• Article:
━━━━━━━━━━
Two issues came up: keeping sqlite files from getting fragmented and
fixing fragmented sqlite files.

First on fixing fragmentation:
Currently we write pretty heavily to our databases. This causes the
databases to grow, queries to slow down. VACUUM shrinks the databases
down to a reasonable size(among other things) and queries speed up
again, as expected. Problem is that databases get fragmented as they
grow. VACUUM only reduces filesystem fragmentation proportionally to
reduction in file size.
It seems like the most obvious solution is to do some sort of a hot copy
and switch to a new database connection to the copy. It would be nice if
sqlite could do this by default.
Is process described in http://www.sqlite.org/backup.html the best way
to accomplish this?


Avoiding Fragmentation:
Writing to the db file causes fragmentation when the underlying
filesystem fails to anticipate the sqlite growth pattern. Seems like the
easiest fix here is to add a pragma fs_allocation_size. It would
preallocate a continuous chunk of diskspace. Sqlite would behave exactly
as it does now, except it would avoid truncating the file beyond a
multiple of the fs_allocation_size.
━━━━━━━━━━
• Information provided:
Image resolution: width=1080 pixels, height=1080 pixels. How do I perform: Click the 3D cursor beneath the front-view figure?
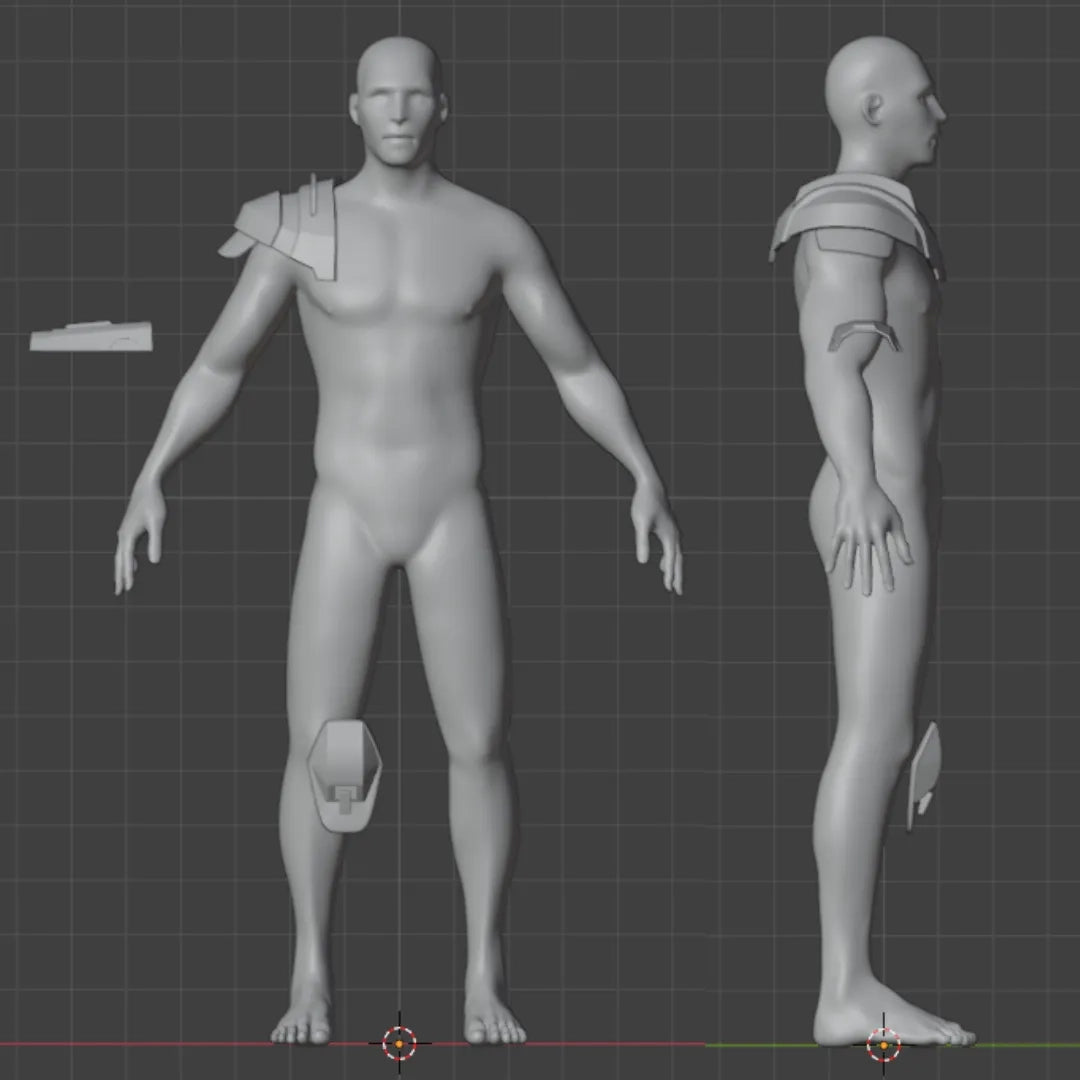pos(399,1043)

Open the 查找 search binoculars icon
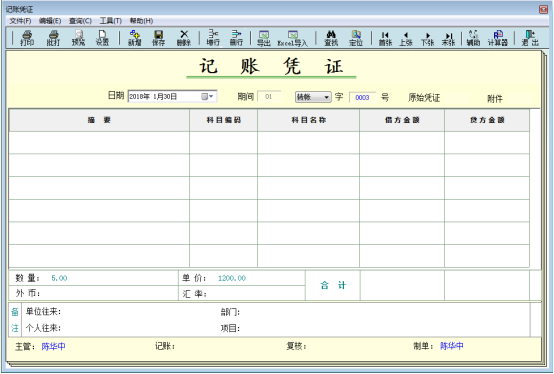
━━━━━━━━━━
• What you need to do:
**A.** According to the post on sqlite fragmentation, why does writing to the database file cause fragmentation? Answer in one to three sentences.
**B.** Extract the part of the post on sqlite fragmentation that opens with the words containing "It seems like" and closes with "of the fs_allocation_size.".

• Problem solutions:
**A.** Writing to the database file causes fragmentation when the underlying filesystem fails to anticipate how the sqlite file grows.

**B.**
It seems like the most obvious solution is to do some sort of a hot copy
and switch to a new database connection to the copy. It would be nice if
sqlite could do this by default.
Is process described in http://www.sqlite.org/backup.html the best way
to accomplish this?


Avoiding Fragmentation:
Writing to the db file causes fragmentation when the underlying
filesystem fails to anticipate the sqlite growth pattern. Seems like the
easiest fix here is to add a pragma fs_allocation_size. It would
preallocate a continuous chunk of diskspace. Sqlite would behave exactly
as it does now, except it would avoid truncating the file beyond a
multiple of the fs_allocation_size.